Les faits remontent à avril dernier, lorsque le trentenaire avait été retrouvé en possession d’une cinquantaine de grammes de résine de cannabis à l’issue d’un parloir. S’il reconnaît la détention de drogue, il conteste en revanche avoir menacé les agents qui l’avaient fouillé ce jour-là. Le président du tribunal, Mickaël Guillaumin, lui a pourtant rappelé avoir averti les surveillants qu’il les attendrait près du rond-point devant l’établissement, à sa sortie prévue deux mois plus tard.
Une mise en garde ou une menace ? Les avocates s’opposent
Le prévenu a assuré qu’il s’agissait davantage d’une tentative de négociation que d’une réelle menace, tout en concédant que son comportement posait problème et en promettant de changer. Son avocate, Me Sarah Morel, a plaidé que les propos rapportés restaient trop imprécis pour être qualifiés de menace. Un argument que ne partage pas Me Laure Picard, conseil des deux agents pénitentiaires concernés, pour qui le contexte carcéral suffit à lui seul à donner à ces mots toute leur gravité.

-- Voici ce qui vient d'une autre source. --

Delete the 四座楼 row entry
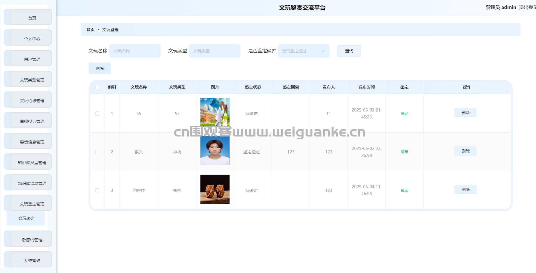Screen dimensions: 536x273 465,189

Le verdict fait sauter les nerfs du prévenu La procureure, Louise Gayon, a insisté sur les tendances agressives du prévenu durant ses réquisitions, alors que ce dernier semblait déjà perdre patience. À l’annonce de sa condamnation, l’homme a fini par craquer, hurlant qu’il allait tout détruire dans l’établissement et frappant la vitre du box des prévenus, avant d’être maîtrisé par l’escorte et évacué de la salle d’audience.